À ces mots, Rodolphe tressaillit.

Le marquis d’Harville, un de ses meilleurs amis, qu’une vive mélancolie accablait depuis quelques temps, ainsi que nous l’avons dit, demeurait rue Saint-Dominique, au coin de la rue Belle-Chasse.

Était-ce la marquise d’Harville qui courait ainsi à sa perte? Son mari avait-il des soupçons sur son inconduite? son inconduite… seule cause peut-être du chagrin dont il semblait dévoré.

Ces doutes se pressaient en foule à la pensée de Rodolphe. Cependant il connaissait la société intime de la marquise, et il ne se rappelait pas y avoir jamais vu quelqu’un qui ressemblât au commandant. La jeune femme dont il s’agissait pouvait, après tout, avoir pris un fiacre en cet endroit sans demeurer dans cette rue, rien ne prouvait à Rodolphe que ce fût la marquise. Néanmoins il conserva de vagues et pénibles soupçons.

Son air inquiet et absorbé n’avait pas échappé à la portière.

– Eh bien! monsieur, à quoi pensez-vous donc? lui dit-elle.

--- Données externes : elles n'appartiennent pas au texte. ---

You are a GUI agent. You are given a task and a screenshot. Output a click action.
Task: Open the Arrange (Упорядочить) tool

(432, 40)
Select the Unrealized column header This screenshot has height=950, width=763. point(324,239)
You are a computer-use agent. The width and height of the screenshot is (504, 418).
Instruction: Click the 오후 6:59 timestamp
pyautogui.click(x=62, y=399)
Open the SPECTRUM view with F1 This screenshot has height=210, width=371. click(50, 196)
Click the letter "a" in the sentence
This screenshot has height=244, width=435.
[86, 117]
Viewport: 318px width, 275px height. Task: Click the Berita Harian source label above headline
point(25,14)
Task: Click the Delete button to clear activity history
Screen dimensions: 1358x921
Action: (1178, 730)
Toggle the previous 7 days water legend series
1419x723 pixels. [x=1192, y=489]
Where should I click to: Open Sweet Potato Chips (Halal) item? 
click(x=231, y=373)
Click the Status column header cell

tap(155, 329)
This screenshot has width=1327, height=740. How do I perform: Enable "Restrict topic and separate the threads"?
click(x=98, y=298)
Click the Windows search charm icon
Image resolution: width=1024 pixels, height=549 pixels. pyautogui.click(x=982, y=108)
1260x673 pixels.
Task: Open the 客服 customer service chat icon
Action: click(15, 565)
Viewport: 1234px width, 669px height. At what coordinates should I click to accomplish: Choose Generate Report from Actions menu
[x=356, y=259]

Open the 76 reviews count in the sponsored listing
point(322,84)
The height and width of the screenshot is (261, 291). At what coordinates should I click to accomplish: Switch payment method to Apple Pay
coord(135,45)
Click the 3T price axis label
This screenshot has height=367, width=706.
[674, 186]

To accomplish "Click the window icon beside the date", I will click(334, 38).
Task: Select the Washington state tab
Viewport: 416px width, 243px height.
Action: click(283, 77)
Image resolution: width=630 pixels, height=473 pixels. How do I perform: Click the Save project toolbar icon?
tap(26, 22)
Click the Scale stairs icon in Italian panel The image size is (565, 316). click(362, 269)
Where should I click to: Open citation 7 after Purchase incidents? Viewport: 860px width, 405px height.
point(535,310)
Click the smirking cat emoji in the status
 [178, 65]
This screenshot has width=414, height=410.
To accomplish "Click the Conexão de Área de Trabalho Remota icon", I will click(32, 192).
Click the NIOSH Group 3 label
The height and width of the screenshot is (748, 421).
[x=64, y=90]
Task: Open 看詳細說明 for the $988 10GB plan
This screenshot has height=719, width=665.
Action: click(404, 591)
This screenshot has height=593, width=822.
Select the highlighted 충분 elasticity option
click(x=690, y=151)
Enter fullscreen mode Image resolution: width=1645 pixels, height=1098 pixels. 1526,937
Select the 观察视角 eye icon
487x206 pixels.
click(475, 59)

– Je cherche pour quelle raison cette femme qui était venue jusqu’à cette porte… a changé tout à coup d’avis…

– Que voulez-vous, monsieur, une idée, une frayeur, une superstition. Nous autres, pauvres femmes, nous sommes si faibles, si poltronnes, dit l’horrible portière d’un air timide et effarouché. Il me semble que si j’avais été comme ça en catimini faire des traits à Alfred, j’aurais été obligée de reprendre mon élan je ne sais pas combien de fois. Mais jamais, au grand jamais! Pauvre chéri! Il n’y a pas un habitant de la terre qui puisse se vanter…

– Je vous crois, madame Pipelet… Mais cette jeune femme…

– Je ne sais pas si elle était jeune; on ne voyait pas le bout de son nez. Toujours est-il qu’elle repart comme elle était venue, sans tambour ni trompette. On nous aurait donné dix francs à nous deux Alfred, que nous n’aurions pas été plus contents.

– Pourquoi cela?

– En songeant à la mine qu’allait faire le commandant, il devait y avoir de quoi crever de rire, bien sûr. D’abord, au lieu d’aller lui dire tout de suite que la dame était repartie, nous le laissons droguer et marronner une bonne heure. Alors je monte: je n’avais que mes chaussons de lisière à mes pauvres pieds; j’arrive à la porte qui était tout contre. Je la pousse, elle crie; l’escalier est noir comme un four, l’entrée de l’appartement aussi. Voilà qu’au moment où j’entre, le commandant me prend dans ses bras en me disant d’un ton câlin: «Mon Dieu, mon ange, comme tu viens tard!…»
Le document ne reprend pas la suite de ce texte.